:: Extracted information ::

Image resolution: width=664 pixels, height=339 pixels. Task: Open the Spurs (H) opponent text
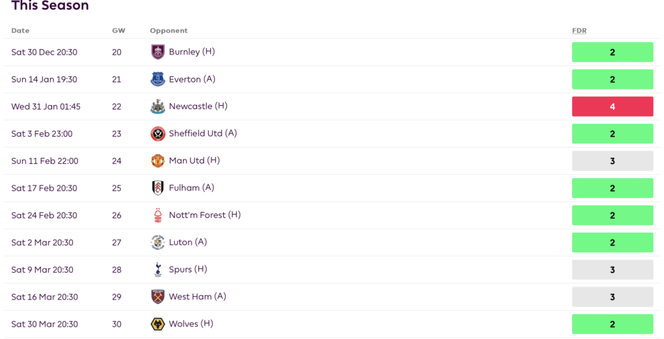188,269
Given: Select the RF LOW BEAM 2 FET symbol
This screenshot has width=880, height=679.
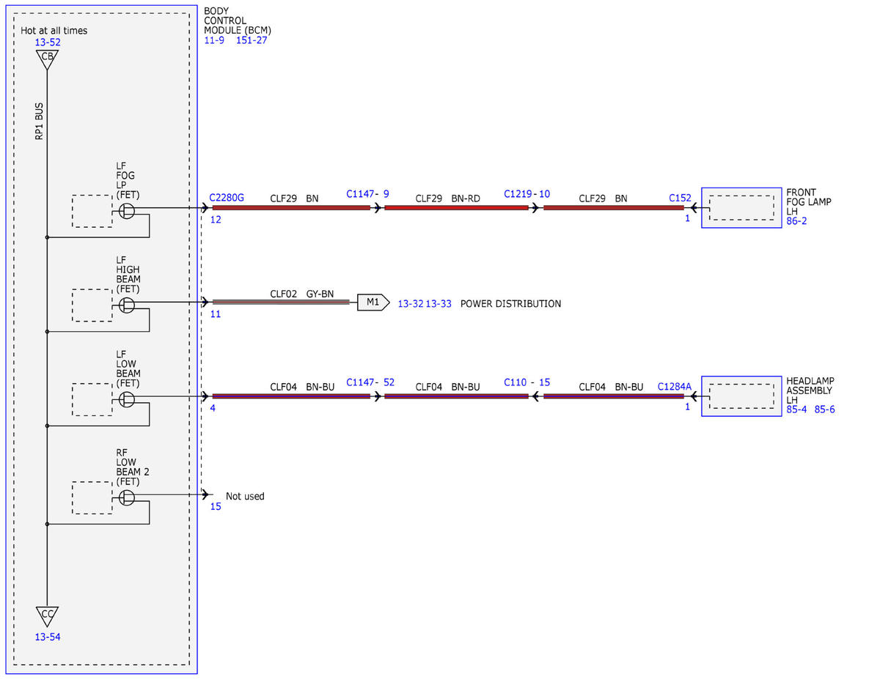Looking at the screenshot, I should click(127, 497).
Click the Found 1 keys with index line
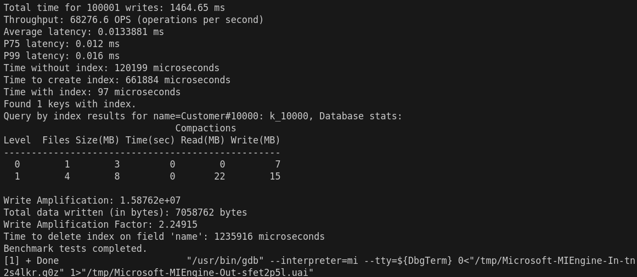This screenshot has width=637, height=277. pyautogui.click(x=70, y=104)
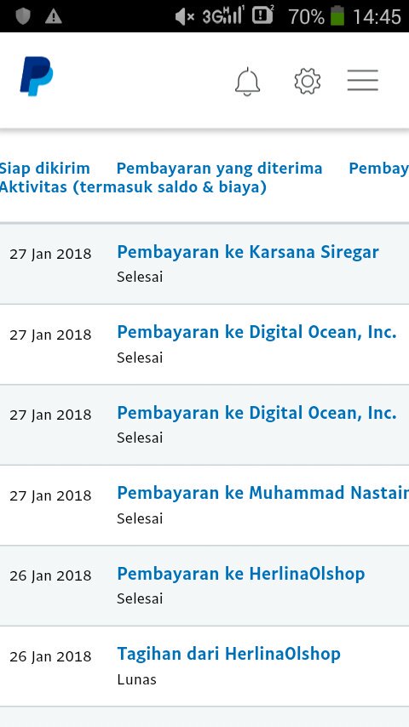Tap the partially visible Pembay tab
Image resolution: width=409 pixels, height=727 pixels.
pos(379,169)
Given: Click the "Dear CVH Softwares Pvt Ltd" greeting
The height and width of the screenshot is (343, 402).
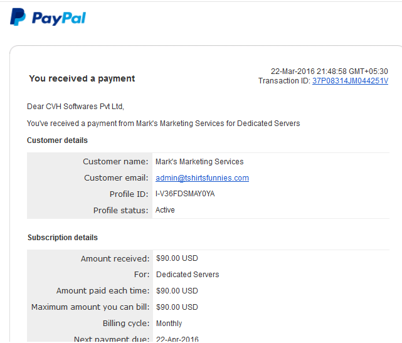Looking at the screenshot, I should pyautogui.click(x=71, y=107).
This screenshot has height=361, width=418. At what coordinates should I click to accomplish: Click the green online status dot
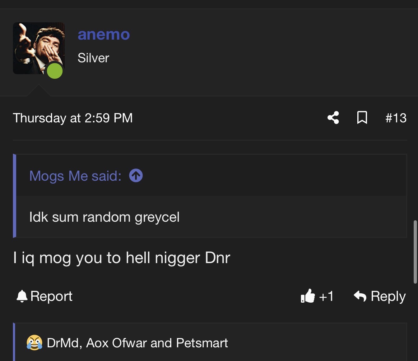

:::

What you have to do => Pictures are not part of the copy; output everything else in the records exactly.

Response area =>
Image resolution: width=664 pixels, height=339 pixels. Task: Open the Spurs (H) opponent text
188,269
Given: Select the RF LOW BEAM 2 FET symbol
This screenshot has width=880, height=679.
Looking at the screenshot, I should click(127, 497).
Click the Found 1 keys with index line
This screenshot has width=637, height=277. pyautogui.click(x=70, y=104)
Tap the partially visible Pembay tab
Image resolution: width=409 pixels, height=727 pixels.
pos(379,169)
Given: Click the "Dear CVH Softwares Pvt Ltd" greeting
The height and width of the screenshot is (343, 402).
Looking at the screenshot, I should pyautogui.click(x=71, y=107).
This screenshot has height=361, width=418. At what coordinates should I click to accomplish: Click the green online status dot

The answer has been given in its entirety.